• [Supplied information]:
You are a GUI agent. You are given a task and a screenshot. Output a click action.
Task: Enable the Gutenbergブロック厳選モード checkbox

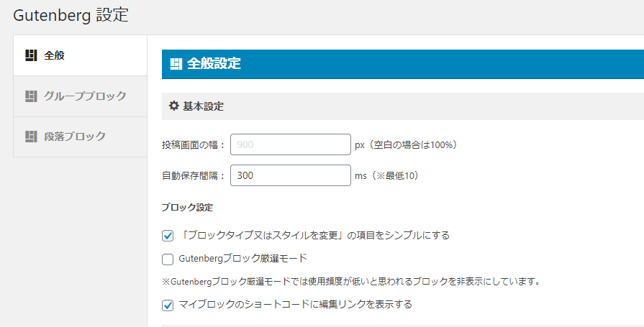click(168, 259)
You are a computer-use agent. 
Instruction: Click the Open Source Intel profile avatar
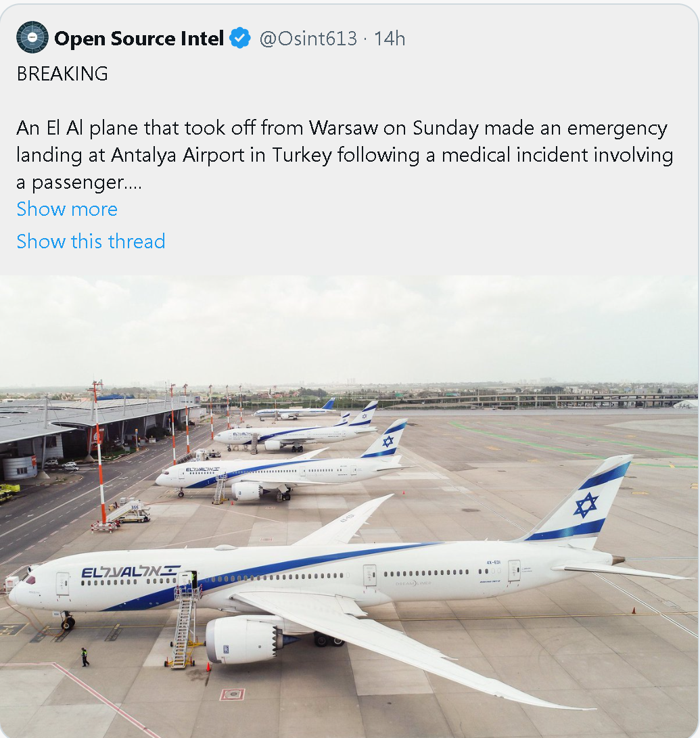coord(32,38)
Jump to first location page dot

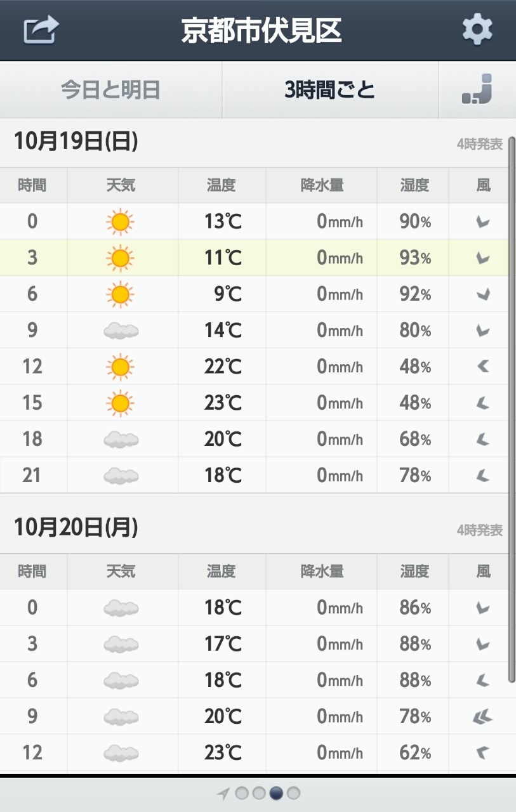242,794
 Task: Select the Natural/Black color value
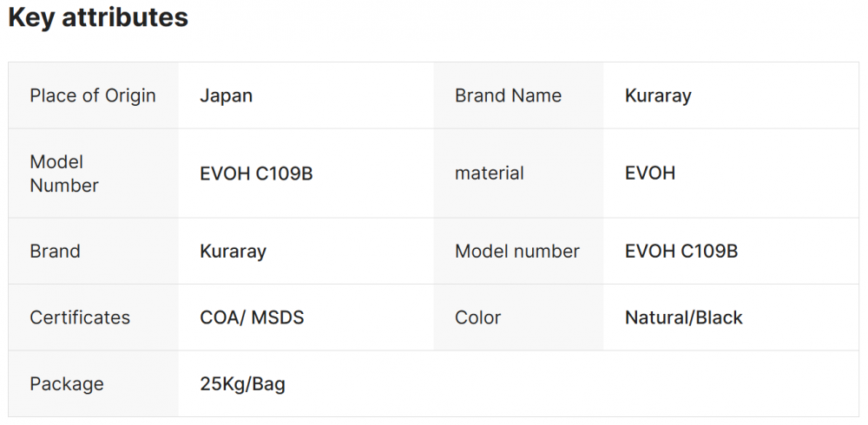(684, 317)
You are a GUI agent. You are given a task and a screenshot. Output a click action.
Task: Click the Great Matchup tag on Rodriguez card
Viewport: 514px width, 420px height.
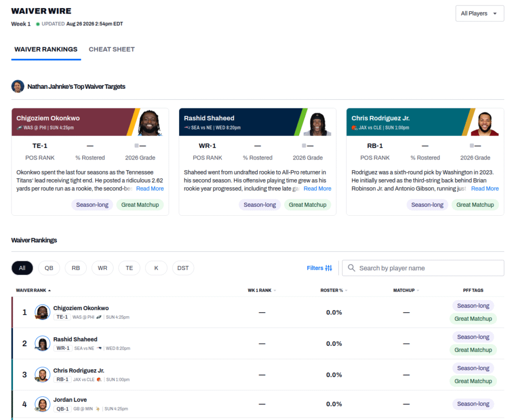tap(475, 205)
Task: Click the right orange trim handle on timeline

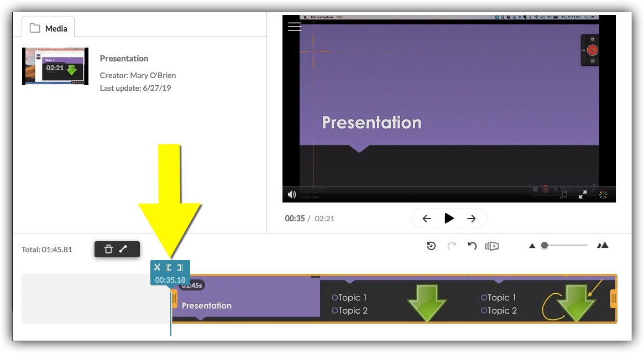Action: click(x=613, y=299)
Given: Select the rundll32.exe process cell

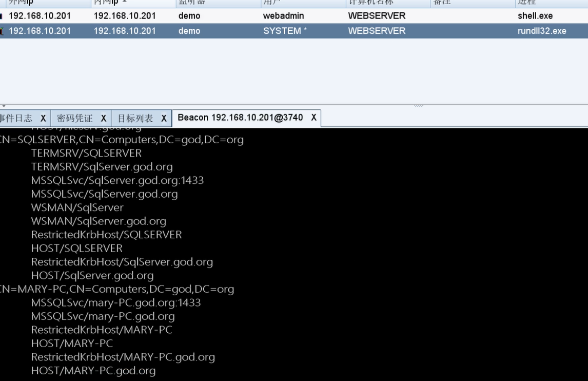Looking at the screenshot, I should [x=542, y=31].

• [Task goal]:
Starting at the line with "Task: Click the Great", transcribe the listing above exactly through its last line. No picture belongs in the transcription.

• [Response]:
Task: Click the Great Matchup tag on Rodriguez card
Viewport: 514px width, 420px height.
tap(475, 205)
Task: Click the right orange trim handle on timeline

Action: click(x=613, y=299)
Given: Select the rundll32.exe process cell

Looking at the screenshot, I should [x=542, y=31].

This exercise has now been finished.